**What the exercise asks:** Below are records; please give the number of their lines that contain the string "will", and only that number.

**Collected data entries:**

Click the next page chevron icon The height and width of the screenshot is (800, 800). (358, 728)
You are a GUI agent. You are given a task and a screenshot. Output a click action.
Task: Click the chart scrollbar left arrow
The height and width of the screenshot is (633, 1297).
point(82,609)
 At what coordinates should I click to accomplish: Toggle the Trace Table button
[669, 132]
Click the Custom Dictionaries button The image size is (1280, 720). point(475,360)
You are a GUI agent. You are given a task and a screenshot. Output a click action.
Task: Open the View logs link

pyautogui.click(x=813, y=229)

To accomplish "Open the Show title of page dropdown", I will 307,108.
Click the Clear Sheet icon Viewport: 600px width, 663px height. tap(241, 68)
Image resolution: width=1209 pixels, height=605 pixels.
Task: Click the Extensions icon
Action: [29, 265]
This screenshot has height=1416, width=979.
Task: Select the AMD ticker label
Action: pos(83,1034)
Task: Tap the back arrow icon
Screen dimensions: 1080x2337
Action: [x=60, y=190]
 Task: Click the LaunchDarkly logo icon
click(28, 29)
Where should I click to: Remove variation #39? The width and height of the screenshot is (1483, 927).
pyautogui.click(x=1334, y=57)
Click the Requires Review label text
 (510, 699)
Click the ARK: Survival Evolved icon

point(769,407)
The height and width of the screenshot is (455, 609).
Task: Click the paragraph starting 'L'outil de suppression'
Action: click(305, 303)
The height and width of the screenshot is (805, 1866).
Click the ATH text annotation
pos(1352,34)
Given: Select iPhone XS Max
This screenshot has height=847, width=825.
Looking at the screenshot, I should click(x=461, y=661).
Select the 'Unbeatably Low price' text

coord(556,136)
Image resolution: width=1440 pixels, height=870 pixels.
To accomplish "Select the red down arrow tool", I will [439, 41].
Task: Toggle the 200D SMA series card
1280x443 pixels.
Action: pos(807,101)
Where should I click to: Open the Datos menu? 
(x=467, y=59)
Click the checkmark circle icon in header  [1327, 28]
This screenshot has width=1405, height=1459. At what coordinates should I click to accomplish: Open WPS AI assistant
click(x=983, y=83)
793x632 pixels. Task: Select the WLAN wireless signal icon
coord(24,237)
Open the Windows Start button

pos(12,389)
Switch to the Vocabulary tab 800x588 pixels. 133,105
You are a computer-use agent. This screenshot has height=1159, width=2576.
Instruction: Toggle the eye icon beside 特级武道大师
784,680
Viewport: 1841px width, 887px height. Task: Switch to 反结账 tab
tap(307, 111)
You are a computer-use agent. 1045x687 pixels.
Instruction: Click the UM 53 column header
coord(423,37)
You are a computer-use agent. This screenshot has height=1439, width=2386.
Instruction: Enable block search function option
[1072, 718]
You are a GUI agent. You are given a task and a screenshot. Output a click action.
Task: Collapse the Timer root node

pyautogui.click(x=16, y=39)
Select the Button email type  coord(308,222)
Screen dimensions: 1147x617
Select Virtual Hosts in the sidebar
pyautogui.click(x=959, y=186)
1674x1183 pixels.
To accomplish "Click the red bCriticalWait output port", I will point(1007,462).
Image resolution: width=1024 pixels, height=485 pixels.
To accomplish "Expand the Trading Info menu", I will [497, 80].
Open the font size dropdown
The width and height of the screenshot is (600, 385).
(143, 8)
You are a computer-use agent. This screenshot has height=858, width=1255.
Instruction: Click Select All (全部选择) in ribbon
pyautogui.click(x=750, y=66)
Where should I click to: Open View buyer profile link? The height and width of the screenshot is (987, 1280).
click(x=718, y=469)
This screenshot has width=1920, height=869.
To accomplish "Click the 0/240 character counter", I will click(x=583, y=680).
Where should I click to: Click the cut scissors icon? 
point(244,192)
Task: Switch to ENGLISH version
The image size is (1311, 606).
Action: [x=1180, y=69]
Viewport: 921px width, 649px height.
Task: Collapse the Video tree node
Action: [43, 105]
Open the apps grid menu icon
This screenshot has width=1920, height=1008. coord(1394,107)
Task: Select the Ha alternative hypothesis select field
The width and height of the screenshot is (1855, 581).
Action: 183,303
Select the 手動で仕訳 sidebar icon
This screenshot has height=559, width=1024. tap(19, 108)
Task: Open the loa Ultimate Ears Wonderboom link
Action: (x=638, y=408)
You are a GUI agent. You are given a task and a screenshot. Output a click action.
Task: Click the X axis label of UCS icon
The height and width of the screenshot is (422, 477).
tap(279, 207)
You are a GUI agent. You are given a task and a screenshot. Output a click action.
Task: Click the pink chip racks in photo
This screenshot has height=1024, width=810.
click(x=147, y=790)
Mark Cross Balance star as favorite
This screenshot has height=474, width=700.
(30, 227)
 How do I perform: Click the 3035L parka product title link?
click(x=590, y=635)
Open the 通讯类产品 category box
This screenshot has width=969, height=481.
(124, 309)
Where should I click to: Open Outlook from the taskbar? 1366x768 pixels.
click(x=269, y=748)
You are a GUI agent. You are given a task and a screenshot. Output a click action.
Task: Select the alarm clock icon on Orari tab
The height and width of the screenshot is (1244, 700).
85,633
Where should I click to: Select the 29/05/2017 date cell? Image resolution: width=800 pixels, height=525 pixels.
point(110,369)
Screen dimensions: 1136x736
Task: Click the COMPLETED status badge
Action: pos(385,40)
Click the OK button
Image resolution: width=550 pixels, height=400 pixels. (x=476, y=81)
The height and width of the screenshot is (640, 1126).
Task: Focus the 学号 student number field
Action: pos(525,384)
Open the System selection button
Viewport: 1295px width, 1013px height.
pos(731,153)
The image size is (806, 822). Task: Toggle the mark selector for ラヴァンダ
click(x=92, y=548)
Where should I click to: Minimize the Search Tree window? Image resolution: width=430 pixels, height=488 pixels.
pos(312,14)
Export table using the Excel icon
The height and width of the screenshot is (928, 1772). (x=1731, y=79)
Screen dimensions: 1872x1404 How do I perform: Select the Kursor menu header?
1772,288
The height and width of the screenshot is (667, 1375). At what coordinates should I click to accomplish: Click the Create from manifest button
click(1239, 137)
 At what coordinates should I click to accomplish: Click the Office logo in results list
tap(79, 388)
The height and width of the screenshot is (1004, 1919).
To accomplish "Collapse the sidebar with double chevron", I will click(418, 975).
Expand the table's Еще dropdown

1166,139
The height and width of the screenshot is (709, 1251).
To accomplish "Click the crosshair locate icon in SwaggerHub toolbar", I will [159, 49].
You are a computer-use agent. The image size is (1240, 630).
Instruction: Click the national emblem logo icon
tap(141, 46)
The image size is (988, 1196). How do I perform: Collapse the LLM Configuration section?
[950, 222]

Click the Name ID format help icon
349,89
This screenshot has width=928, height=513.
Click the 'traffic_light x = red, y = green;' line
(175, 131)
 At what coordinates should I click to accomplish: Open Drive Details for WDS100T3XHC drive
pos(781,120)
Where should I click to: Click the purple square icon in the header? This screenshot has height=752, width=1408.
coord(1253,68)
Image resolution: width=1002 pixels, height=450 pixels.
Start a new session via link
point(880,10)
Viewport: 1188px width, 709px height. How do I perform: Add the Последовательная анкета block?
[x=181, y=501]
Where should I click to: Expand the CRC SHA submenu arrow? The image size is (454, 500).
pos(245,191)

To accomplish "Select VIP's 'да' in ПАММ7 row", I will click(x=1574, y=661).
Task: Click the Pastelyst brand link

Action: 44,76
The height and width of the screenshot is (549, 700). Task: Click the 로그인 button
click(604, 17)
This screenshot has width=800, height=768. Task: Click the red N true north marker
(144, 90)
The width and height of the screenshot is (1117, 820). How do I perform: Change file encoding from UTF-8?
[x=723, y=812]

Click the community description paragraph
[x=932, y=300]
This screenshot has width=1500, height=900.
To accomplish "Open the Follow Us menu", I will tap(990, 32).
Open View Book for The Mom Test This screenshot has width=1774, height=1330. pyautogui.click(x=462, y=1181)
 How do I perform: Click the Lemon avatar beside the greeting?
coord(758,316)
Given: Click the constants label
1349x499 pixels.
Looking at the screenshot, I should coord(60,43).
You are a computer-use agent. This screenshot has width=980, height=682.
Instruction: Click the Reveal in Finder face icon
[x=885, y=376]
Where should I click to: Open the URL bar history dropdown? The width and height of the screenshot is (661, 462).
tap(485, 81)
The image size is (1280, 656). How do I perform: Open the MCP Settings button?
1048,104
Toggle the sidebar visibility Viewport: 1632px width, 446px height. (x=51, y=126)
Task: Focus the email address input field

**Answer to the problem:** 9